Information given:
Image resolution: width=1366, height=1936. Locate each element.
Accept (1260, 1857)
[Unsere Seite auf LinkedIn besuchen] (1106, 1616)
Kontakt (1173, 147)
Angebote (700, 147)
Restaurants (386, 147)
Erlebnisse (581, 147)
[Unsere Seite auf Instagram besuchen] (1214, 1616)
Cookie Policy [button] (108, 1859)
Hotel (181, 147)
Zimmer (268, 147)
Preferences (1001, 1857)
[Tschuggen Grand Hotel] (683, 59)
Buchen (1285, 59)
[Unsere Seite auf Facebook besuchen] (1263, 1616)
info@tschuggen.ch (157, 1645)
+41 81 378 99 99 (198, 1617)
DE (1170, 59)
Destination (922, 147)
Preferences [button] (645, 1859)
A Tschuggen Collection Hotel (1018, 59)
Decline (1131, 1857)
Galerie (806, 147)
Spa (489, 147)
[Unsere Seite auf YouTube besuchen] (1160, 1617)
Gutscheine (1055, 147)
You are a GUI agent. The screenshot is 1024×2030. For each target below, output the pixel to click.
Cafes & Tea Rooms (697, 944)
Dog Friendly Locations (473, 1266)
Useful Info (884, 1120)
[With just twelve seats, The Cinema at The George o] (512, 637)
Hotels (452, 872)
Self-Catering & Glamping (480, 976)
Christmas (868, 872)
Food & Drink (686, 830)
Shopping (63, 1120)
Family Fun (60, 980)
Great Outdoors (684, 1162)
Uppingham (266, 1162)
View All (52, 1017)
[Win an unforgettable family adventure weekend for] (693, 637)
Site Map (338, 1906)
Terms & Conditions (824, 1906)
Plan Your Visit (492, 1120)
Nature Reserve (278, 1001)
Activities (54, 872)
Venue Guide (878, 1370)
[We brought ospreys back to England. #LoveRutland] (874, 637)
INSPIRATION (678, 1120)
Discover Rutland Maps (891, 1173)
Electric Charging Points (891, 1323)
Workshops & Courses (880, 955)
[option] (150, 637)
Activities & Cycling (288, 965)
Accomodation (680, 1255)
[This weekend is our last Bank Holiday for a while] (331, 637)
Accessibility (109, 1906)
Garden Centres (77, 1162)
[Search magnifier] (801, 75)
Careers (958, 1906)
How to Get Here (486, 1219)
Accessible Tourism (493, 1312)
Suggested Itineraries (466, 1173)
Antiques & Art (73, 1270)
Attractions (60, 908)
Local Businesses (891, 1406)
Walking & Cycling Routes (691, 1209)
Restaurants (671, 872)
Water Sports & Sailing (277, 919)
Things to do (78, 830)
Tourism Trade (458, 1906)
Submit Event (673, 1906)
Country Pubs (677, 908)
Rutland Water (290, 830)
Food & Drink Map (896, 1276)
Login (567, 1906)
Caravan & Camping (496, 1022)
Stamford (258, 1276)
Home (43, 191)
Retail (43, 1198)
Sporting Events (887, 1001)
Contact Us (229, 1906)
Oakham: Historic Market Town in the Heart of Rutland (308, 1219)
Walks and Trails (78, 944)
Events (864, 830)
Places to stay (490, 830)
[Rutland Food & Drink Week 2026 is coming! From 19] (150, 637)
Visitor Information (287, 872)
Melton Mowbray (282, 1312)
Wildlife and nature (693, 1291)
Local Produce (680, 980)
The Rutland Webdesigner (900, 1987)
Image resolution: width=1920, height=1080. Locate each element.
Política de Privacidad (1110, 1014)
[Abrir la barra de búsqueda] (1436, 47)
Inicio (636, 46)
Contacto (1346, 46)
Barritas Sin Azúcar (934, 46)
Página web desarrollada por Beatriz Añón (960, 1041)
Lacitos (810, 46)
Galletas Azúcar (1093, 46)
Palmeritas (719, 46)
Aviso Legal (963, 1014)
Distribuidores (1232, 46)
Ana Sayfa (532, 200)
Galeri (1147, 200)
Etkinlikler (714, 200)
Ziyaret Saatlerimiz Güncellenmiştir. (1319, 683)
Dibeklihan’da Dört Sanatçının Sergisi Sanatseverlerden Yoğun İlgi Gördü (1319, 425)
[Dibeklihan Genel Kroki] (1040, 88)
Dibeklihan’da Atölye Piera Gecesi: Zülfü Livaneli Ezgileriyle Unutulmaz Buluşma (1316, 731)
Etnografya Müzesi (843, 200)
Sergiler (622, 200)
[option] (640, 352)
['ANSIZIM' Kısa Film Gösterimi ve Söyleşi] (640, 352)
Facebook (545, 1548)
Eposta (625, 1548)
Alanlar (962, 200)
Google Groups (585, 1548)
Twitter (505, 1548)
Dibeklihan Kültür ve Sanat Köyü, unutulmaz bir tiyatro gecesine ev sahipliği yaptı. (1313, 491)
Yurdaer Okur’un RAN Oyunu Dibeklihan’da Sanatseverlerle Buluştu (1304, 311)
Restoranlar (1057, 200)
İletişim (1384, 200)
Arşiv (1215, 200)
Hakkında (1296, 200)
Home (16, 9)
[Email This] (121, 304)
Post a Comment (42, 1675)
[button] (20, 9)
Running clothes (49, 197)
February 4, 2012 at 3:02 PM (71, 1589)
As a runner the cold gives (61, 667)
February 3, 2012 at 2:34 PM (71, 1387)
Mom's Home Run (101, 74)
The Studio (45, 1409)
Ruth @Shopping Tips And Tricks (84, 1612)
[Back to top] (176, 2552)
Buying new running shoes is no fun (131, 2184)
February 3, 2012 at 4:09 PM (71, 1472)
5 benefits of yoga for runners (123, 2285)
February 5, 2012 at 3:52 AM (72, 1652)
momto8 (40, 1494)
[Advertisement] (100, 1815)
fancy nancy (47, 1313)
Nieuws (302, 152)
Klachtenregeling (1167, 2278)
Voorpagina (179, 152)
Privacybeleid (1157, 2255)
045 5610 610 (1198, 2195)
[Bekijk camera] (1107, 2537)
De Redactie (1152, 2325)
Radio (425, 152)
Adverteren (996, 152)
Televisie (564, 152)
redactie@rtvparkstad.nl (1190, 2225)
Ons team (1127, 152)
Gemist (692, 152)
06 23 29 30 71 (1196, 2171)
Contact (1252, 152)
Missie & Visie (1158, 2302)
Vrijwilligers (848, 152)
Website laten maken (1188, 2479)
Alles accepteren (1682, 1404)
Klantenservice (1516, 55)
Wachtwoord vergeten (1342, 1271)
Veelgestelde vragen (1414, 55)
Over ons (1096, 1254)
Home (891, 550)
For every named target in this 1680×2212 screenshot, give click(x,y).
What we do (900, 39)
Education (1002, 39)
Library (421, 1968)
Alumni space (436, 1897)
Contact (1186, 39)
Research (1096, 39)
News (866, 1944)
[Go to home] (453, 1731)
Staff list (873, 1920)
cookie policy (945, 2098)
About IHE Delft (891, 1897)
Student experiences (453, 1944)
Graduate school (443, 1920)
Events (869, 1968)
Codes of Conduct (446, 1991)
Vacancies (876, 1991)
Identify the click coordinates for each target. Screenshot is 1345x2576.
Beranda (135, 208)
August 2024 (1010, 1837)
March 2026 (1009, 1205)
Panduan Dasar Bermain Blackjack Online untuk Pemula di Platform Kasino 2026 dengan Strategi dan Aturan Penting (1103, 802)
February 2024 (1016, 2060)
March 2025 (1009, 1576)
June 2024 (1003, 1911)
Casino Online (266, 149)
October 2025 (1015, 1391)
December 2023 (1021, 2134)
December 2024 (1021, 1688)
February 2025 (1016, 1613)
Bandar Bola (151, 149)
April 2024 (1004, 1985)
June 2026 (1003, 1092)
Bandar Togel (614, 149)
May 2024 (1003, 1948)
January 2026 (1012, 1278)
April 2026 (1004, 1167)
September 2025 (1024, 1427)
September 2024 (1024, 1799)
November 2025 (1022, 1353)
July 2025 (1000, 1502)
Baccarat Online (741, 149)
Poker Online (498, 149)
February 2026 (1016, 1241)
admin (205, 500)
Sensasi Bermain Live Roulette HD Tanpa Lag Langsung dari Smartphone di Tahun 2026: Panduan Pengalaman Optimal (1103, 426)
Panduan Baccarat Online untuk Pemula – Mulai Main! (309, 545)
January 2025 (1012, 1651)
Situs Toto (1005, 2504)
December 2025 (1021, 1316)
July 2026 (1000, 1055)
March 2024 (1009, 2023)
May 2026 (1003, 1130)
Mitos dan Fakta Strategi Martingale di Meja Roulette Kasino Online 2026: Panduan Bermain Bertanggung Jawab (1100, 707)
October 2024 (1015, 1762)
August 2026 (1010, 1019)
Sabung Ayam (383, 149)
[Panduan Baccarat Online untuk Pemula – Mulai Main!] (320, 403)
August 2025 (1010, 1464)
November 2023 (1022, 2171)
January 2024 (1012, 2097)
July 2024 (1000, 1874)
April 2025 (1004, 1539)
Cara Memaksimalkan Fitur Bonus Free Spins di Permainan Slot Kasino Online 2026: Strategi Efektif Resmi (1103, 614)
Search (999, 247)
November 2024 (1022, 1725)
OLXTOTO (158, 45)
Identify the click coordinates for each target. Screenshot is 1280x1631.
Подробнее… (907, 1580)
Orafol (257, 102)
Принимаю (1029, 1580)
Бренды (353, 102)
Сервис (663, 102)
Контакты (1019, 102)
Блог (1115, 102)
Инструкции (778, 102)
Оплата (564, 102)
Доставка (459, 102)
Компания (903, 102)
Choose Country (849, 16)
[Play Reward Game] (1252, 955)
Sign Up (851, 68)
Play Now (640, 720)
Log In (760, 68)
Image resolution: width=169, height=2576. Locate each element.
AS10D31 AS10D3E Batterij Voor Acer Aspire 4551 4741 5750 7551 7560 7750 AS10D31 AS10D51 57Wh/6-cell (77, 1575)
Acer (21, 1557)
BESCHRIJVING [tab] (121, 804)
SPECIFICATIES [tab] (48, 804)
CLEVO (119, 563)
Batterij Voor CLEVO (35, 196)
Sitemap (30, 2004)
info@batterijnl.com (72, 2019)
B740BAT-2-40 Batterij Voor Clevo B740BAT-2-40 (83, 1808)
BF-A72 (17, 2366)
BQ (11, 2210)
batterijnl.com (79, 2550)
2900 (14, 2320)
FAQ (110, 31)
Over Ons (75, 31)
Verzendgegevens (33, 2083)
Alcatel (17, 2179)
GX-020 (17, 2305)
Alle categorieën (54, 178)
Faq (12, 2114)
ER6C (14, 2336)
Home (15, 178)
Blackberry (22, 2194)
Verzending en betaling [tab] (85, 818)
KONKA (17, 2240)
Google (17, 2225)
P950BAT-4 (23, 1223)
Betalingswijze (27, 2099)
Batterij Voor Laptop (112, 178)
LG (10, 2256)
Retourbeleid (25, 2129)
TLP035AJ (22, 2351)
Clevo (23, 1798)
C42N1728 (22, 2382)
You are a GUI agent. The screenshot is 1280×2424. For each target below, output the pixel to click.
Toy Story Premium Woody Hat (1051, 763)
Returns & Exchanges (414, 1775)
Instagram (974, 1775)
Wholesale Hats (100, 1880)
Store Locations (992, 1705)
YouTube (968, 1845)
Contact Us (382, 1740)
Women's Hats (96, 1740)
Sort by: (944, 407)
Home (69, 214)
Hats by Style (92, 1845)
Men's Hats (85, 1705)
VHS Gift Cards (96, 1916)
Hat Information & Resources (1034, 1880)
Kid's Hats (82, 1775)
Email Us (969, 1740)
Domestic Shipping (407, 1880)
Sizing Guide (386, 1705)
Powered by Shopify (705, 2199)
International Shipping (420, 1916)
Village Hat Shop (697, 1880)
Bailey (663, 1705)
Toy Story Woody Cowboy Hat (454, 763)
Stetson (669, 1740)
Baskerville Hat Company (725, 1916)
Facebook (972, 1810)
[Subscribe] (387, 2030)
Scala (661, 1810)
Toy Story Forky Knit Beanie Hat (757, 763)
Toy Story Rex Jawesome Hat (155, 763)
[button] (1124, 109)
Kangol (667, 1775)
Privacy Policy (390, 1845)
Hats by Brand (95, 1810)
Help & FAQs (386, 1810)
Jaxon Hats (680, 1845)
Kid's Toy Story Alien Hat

Your goal: Which lines of the data above contain "November"? Copy each one.

Written solution:
November 2025 (1022, 1353)
November 2023 (1022, 2171)
November 2024 (1022, 1725)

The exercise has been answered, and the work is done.